The narrative of the film at times feels non-existent and that’s because it mostly is. This film is not about plot this film is about it’s characters. And that makes it all the better. It is a study of human character and is left open to the viewers interpretation. Much like There Will Be Blood it is slow moving but it is paced in such a way for a reason; to make you think. And make you think The Master certainly will, I was lying in bed last night for ages thinking of what different things meant. One thing that I can be sure of, though, is that this is a great film further adding to Anderson’s sublime filmography this must be another shout for an Oscar.

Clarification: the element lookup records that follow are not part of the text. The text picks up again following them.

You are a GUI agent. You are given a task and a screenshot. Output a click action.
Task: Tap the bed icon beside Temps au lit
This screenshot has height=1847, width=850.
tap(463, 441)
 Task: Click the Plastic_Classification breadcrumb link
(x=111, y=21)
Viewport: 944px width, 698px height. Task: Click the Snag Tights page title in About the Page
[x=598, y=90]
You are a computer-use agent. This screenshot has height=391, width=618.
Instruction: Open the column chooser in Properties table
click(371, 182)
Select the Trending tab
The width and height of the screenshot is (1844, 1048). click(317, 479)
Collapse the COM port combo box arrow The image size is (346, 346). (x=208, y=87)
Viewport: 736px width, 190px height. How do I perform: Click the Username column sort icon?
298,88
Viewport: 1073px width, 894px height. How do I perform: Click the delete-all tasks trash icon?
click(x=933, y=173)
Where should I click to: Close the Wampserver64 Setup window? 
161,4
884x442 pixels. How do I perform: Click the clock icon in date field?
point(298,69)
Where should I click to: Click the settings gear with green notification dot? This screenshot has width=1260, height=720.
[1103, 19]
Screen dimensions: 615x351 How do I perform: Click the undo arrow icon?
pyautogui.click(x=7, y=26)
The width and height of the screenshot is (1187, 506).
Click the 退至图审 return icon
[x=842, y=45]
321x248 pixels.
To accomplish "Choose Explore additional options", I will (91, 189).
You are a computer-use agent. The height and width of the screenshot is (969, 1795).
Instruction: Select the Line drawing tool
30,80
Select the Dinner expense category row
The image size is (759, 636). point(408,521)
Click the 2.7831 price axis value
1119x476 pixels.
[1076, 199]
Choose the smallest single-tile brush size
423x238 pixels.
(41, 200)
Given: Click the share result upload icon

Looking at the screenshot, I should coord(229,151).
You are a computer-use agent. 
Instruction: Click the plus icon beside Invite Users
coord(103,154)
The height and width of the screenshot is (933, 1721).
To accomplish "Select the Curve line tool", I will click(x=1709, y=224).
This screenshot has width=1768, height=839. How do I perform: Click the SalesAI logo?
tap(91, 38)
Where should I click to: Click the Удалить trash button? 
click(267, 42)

Earlier this year McQueen made the rather arrogant remark that the only reason Shame wasn’t recognised at the Oscars was because the Academy is too scared of its subject matter. Focusing on Fassbender’s sex addicted city chap perhaps half of this statement is true, the Academy may have a bit of a problem with this kind of content but on the other hand it could just as well be down to the fact that it was nowhere near one of the best films of the year. Don’t get me wrong, I think, in many ways it’s a great film the performances, particularly Fassbenders’, are all fantastic. The script clearly has a very real issue at its core and overall the film really does say something about the problems that are found probably more than you could expect in everyday city life. Fassbenders’ character is a victim of the ease of society and while not very likeable we can sympathise with him. But that leads me to one of the things I disliked about the film, that none of the characters are really very likeable, at first you like Carey Mulligan but as the film goes on you find yourself wondering, really what her motive is for forcing herself into this man’s life. While the film is obviously trying to portray the bleakness that city life can cause it would have been a much better watch if you had someone to root for, still maybe what it lacks in likeability it makes up for in its message.